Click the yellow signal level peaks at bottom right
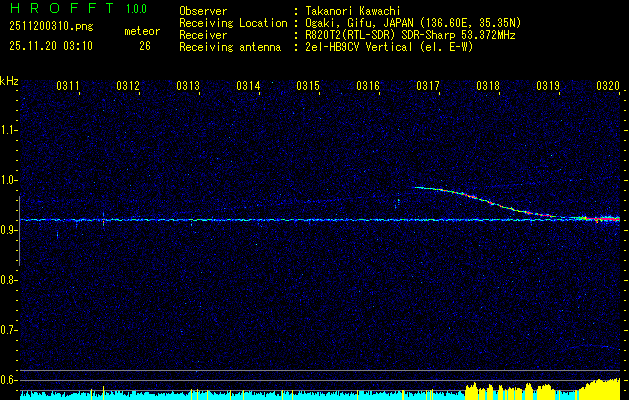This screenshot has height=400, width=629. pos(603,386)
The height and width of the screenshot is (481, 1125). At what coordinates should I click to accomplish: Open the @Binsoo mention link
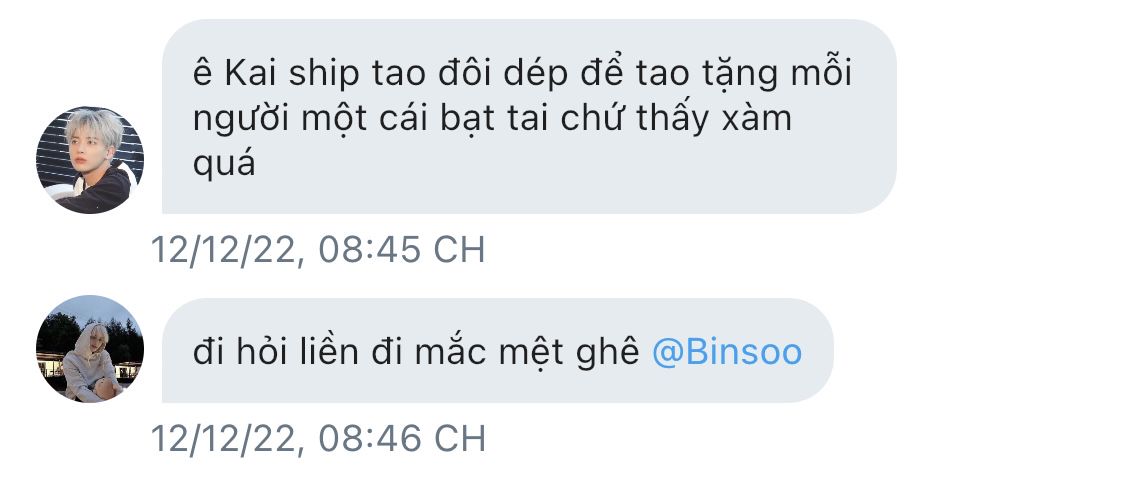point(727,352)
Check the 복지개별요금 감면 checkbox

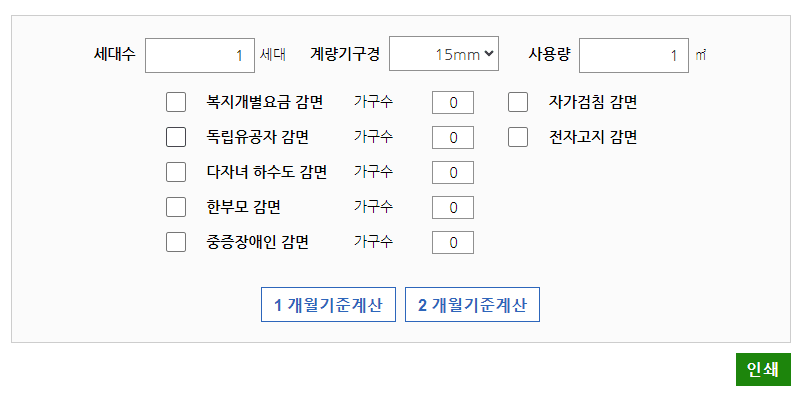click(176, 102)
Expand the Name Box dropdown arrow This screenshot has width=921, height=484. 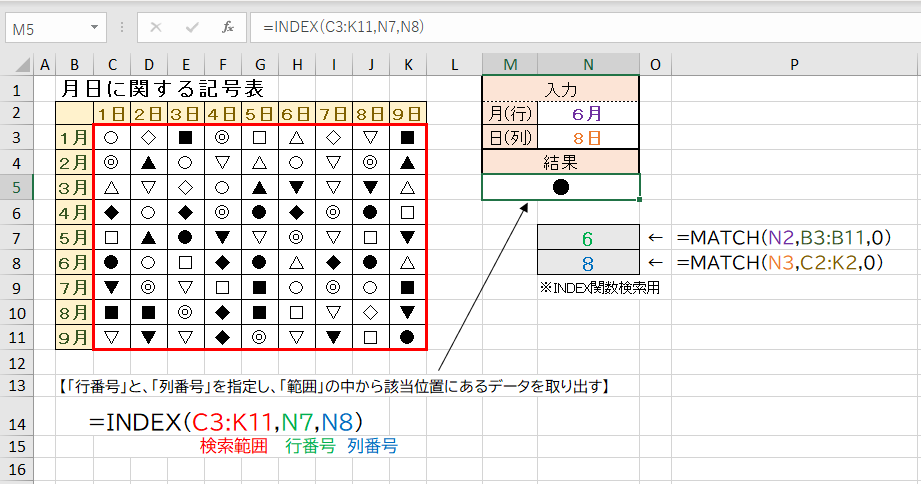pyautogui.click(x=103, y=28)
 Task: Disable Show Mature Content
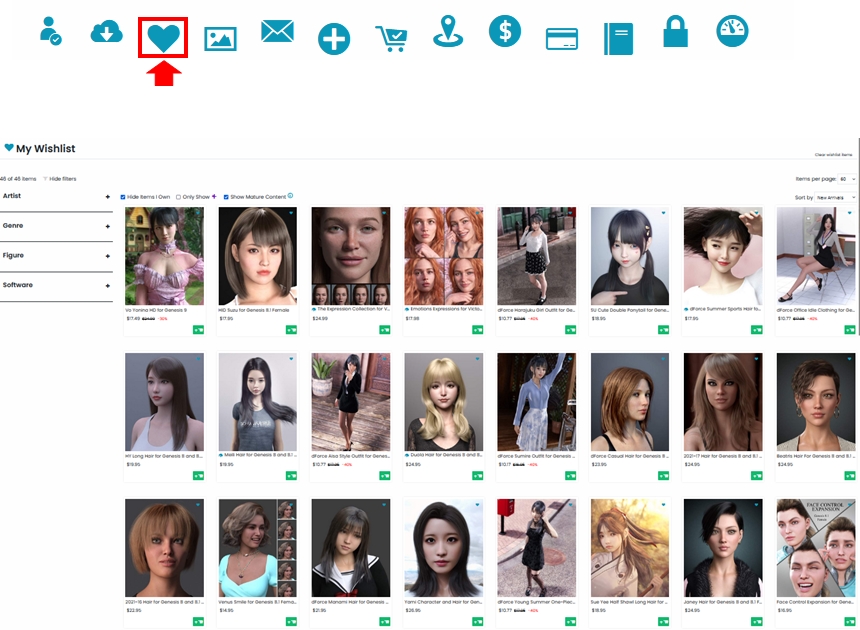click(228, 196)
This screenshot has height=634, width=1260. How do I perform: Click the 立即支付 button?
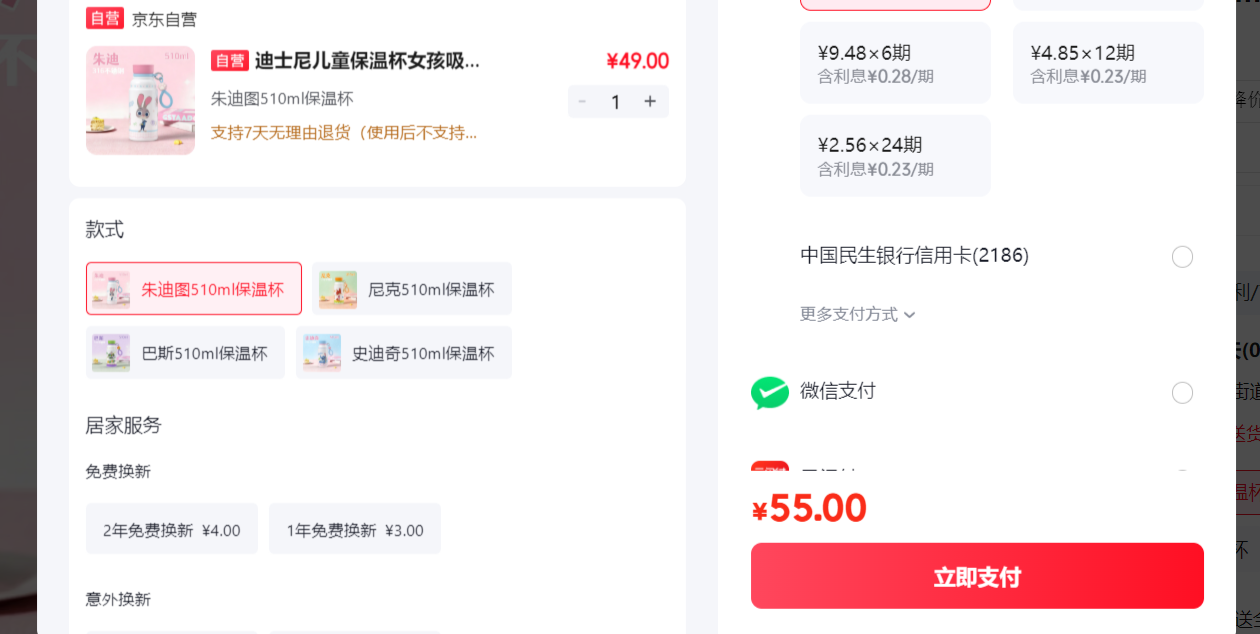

### [Your assignment]
Give again, word for word, only the lines from the one with "Task: Disable Show Mature Content" through the last line of the entries, both included; no pictures go in the copy.

### [Exercise solution]
 Task: Disable Show Mature Content
click(228, 196)
This screenshot has height=634, width=1260. How do I perform: Click the 立即支付 button?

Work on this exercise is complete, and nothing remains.